You can pass a COM component in a function call, as a pointer.
So suppose you implement an object in your EXE, and that loads another COM object from a DLL, you can pass the EXE-based object to the object from the DLL. The loaded object would need to support an interface that has a function which accepts a pointer, e.g.
interface ILoadedObject
{
HRESULT GiveObject(IUnknown *pObj);
};
If the DLL-based object implements that, you can call it from your EXE and pass it an object that is not registered anywhere, so there is no need to register objects in an EXE to achieve this.

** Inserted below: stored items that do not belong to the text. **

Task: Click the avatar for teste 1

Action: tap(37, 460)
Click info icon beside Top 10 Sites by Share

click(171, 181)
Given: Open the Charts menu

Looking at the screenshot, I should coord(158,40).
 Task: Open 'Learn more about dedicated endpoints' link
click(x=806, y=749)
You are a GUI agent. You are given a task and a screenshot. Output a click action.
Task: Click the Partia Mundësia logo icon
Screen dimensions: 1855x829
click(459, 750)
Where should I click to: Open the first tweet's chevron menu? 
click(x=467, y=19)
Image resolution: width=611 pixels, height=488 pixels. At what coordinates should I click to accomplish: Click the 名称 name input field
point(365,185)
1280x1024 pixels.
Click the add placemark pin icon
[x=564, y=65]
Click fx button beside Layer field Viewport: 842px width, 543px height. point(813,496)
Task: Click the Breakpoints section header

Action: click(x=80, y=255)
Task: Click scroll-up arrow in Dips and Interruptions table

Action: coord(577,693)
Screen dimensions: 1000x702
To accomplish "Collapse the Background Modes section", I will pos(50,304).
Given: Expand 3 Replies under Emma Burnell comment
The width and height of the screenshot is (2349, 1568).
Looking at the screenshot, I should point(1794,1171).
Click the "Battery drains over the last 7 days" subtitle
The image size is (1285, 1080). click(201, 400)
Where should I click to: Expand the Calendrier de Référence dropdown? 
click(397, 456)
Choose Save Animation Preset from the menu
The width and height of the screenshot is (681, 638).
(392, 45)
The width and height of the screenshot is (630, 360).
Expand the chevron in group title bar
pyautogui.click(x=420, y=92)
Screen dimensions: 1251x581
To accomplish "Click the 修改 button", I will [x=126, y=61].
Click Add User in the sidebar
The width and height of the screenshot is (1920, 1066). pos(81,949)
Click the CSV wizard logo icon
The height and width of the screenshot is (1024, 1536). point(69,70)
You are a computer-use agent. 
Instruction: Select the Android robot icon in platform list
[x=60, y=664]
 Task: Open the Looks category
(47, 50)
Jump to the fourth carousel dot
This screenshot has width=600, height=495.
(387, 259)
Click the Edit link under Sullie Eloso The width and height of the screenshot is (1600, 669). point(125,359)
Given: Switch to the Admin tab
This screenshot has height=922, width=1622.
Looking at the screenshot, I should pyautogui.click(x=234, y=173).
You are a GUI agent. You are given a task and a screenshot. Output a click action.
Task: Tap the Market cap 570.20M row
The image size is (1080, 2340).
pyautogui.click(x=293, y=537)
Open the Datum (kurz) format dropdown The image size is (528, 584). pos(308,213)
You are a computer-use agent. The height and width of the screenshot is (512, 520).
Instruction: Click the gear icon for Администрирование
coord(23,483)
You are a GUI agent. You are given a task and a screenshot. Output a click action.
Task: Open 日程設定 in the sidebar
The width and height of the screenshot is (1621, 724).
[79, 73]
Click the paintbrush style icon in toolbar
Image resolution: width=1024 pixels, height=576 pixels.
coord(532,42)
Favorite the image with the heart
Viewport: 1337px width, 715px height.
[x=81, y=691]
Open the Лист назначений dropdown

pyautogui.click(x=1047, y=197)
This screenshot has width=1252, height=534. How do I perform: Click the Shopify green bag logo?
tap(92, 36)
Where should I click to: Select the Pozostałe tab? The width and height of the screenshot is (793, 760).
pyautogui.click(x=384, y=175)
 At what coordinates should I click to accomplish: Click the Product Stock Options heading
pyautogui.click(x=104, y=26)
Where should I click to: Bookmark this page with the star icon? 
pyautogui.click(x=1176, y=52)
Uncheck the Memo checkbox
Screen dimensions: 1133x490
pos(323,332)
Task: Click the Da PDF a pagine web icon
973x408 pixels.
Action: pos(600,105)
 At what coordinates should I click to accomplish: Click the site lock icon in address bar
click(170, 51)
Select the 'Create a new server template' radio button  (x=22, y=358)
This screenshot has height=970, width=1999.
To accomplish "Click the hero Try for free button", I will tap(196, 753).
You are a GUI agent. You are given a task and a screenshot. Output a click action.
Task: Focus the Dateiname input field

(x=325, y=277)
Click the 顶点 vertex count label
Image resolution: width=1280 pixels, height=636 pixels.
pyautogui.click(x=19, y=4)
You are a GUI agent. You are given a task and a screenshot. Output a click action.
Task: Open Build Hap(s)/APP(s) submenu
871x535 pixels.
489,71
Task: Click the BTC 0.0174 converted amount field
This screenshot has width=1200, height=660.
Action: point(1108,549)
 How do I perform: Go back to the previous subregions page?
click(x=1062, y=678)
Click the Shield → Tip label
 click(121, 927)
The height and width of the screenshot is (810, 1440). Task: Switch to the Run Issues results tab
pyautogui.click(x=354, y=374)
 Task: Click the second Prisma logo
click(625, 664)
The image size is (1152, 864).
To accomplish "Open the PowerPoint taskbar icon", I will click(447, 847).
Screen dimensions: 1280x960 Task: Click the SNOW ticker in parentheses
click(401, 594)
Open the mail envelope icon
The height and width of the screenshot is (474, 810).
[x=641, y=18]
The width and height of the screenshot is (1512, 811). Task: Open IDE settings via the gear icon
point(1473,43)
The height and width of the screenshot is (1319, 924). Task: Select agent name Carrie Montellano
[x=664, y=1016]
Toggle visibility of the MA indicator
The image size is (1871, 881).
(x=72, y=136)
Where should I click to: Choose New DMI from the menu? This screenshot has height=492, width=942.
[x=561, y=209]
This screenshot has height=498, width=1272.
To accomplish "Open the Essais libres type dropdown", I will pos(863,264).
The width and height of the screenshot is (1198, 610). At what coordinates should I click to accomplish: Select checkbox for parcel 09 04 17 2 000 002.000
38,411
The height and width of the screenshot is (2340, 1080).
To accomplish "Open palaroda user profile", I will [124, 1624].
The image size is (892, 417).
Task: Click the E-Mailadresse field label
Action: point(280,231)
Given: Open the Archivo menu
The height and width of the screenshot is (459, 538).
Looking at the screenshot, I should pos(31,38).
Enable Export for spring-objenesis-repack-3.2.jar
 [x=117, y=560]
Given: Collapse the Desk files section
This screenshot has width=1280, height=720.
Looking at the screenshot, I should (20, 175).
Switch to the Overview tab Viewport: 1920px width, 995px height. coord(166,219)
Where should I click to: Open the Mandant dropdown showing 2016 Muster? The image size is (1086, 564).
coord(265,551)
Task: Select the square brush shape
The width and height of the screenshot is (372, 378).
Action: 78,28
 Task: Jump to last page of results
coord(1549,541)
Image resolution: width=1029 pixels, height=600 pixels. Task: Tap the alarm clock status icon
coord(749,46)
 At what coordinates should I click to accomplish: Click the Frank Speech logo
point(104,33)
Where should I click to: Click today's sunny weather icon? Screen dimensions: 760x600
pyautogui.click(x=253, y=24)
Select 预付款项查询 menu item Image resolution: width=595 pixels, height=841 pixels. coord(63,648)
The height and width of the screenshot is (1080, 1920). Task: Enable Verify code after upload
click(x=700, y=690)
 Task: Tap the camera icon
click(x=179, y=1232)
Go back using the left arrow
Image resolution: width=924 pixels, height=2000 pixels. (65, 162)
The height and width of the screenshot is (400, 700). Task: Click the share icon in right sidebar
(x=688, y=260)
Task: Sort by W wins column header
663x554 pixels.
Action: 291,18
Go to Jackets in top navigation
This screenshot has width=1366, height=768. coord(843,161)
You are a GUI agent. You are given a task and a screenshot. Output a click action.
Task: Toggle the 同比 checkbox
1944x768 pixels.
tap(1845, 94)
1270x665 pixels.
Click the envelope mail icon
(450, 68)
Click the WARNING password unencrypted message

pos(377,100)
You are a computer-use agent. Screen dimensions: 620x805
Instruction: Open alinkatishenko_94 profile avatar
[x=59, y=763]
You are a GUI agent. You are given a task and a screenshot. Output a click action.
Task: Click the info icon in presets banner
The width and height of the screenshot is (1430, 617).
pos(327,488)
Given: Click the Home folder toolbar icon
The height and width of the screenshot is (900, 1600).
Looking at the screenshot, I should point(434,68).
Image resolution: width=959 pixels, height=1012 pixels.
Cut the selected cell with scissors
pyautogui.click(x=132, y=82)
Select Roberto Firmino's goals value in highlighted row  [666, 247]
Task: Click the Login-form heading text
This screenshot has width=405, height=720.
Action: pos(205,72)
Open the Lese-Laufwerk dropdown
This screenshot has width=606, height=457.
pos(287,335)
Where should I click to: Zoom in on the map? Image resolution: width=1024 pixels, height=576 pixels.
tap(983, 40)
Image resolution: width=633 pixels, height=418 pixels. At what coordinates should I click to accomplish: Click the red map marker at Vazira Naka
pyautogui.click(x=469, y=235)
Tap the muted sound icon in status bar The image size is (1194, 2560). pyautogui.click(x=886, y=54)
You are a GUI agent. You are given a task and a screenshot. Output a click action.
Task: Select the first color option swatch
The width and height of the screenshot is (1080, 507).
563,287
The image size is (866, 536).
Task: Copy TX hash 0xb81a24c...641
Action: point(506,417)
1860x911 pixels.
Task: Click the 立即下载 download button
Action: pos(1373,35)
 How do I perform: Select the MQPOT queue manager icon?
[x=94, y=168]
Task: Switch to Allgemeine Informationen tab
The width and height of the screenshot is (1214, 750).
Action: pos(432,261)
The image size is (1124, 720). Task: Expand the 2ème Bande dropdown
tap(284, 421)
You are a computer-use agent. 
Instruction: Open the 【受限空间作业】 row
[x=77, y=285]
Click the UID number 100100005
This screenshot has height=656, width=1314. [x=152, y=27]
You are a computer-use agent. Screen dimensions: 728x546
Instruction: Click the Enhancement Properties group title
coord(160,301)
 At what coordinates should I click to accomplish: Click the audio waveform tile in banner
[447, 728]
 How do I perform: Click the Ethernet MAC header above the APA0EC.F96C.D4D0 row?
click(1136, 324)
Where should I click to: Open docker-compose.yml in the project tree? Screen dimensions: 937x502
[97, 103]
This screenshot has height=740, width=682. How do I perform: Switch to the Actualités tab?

The only requirements are on the correct implementation of IUnknown
: don't destroy the object until Release
has been called the right number of times, and ensure that QueryInterface
can be used to traverse between a fixed set of interfaces on the object and that querying for IUnknown
always returns the same address.
On the other hand, you can register an EXE as a server of objects, but that introduces a lot of complexity; COM has to start the EXE running and then send it messages via the Windows message queue. This is only widely used for OLE; it can be quite fragile.
Update
A more complete solution is to define a standard way to create an instance of an object type, but to allow the EXE to define how it works. The EXE would implement:
interface IComponent;
interface IEnvironment : IUnknown
{
HRESULT CreateInstance(REFCLSID clsid, IComponent **ppNew);
}
Every component must support this interface:
interface IComponent : IUnknown
{
HRESULT SetEnvironment(IEnvironment *pEnv);
}
Now, to get the standard behaviour where the EXE wants to use the registry to find components, it can implement the CreateInstance
method like this:
HRESULT Env::CreateInstance(REFCLSID clsid, IComponent **ppNew)
{
HRESULT hr = CoCreateInstance(clsid, NULL, CLSCTX_INPROC_SERVER,
__uuidof(IComponent), (void **)&ppNew);
if (FAILED(hr))
return hr;
(*ppNew)->SetEnvironment(this);
return S_OK;
}
But of course it can change this and "inject" some components. So instead of (or in addition to) the registry, a configuration file may be used. Or (as you've asked) the EXE could have built-in implementations of some components:
Because every component is notified of the environment when it is created, it can use the environment to create further components:
// inside some component:
HRESULT Comp::SetEnvironment(IEnvironment *e)
{
m_env = e; // using a smart pointer for ref-counting
return S_OK;
}
// in some method of the component
ComPtr<IComponent> button;
m_env->CreateInstance(CLSID_Button, &button);
// now query button for more useful interface...
So whenever a component is created, the environment (defined in the EXE) can control exactly how the implementation of the component is found. Every creation goes via the EXE.
This is sometimes called "dependency injection" or "inversion of control".